Mobile

StackMob duct tapes typical add-ons onto mobile apps until Apple and Google do it

[Updated to reflect co-founder Ty Amell's wording to indicate he was speaking with a number of large enterprise companies but had not signed any yet.]

StackMob has a pretty novel idea: make a launchpad for developers looking to add all the usual bell and whistles to their mobile applications. Its founders just have to make sure they beat Apple and Google to the punch — which they hope to do by launching an open beta later next month.

The idea is to take away all the technical elements of developing add-ons for an application to let each developer focus on “what they are good at,” said co-founder Ty Amell. Those add-ons range from ways to track analytics, adding a social layer for sharing on Facebook and Twitter and others. That way, developers can focus on making their games look a little better or make the applications run just a little slicker.

StackMob is the next in a long line of startups that have pegged themselves as a “Heroku for X” (where you can stuff whatever you want within reason in place of X.) The StackMob set includes application programming interfaces (APIs) for adding social integration and other back-end services. You can add ways to sync up to cloud storage services, push notifications, analytics services and a few other typically used add-ons for mobile applications.

“If you build your back-end on StackMob, you only have to do it once,” said co-founder Pouyan Salehi. “It’s easier than having to re-build the back-end on every platform.”

But adding services like these for developers seems like a natural extension to the current development ecosystem run by Apple and Google. Amell said he expects those features to pop up eventually in each development tool set. They’ll just be mutually exclusive — meaning developers will have to use different development tool sets for each mobile operating system — as Apple and Google have always been.

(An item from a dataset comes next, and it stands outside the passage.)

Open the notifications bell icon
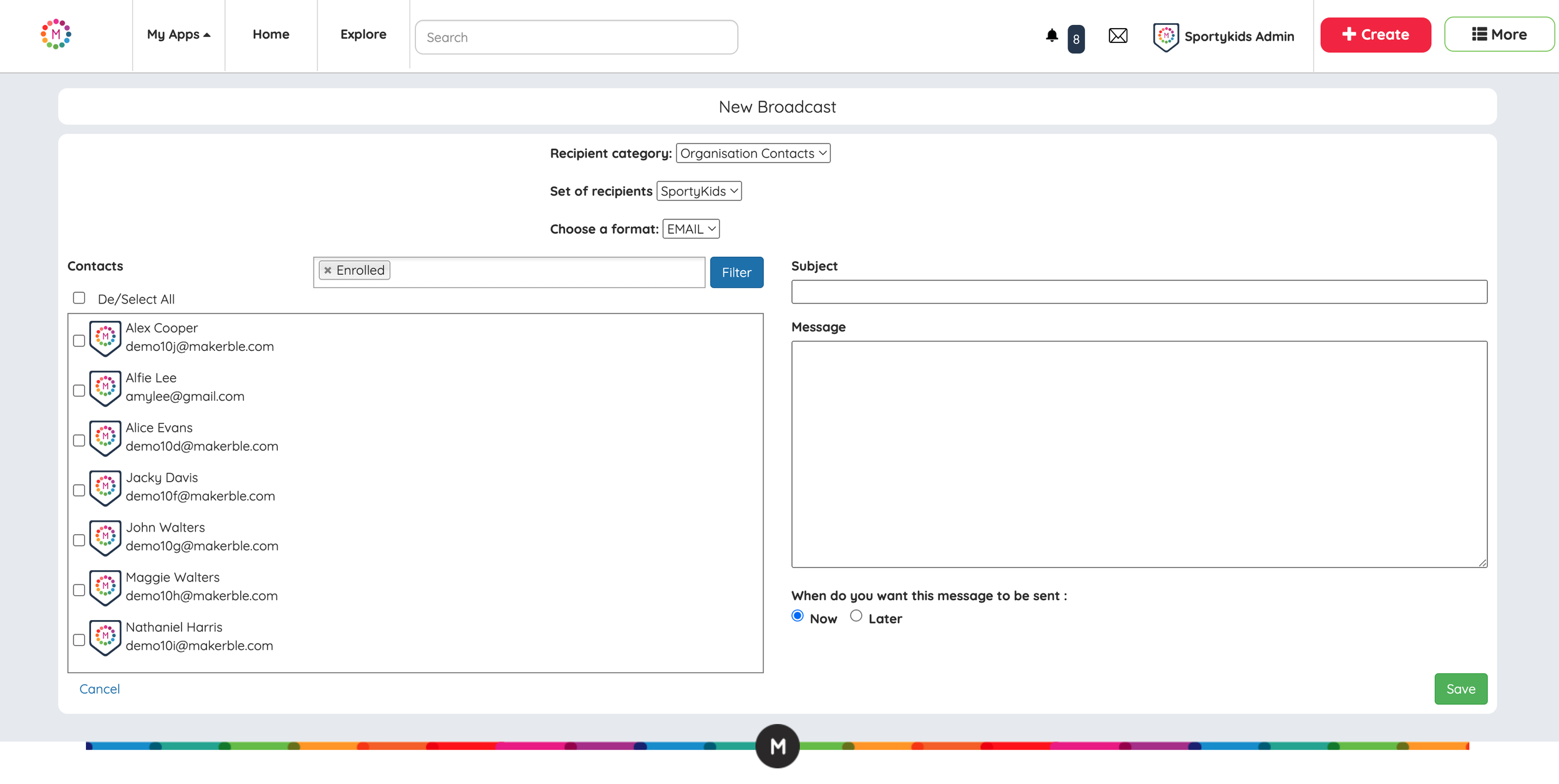This screenshot has width=1559, height=784. [1051, 36]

That’s what StackMob is trying to focus on — being a one-stop shop for mobile APIs — to survive when Google and Apple inevitably start including those tools for developers. The current development set is optimized for iOS, but developers can also retrofit it for use with Android applications — they just won’t be able to use the push API. Developers can even take the tools and build a stripped-down website complete with those APIs.

The next major focus is optimizing the service for Android, which Amell said he is convinced is the next big thing. He said that most mobile developers in China are actually developing applications on Android, and that StackMob wasn’t interested in building a platform for devices that weren’t going to take off (perhaps a nod to Palm’s late WebOS, despite its recent resurgence.) Adding BlackBerry to the development tool set is next on the list for StackMob once it’s available for Android.

The team is led by Amell, a member of the formerly popular online music service imeem that was bought out by MySpace in a fire sale, and former Apple employee Salehi — who Amell has nudged to join the team from practically day one, he said. Salehi was an adviser since the company launched but finally joined the team in August.

StackMob has already raised money through a seed funding round. Harrison Metal and Baseline Ventures, both investors in Heroku, participated in StackMob’s seed funding round. The service is currently in a closed alpha and is speaking with a number of large enterprise clients — though Amell wouldn’t disclose which ones. StackMob will go live in beta form for everyone late next month.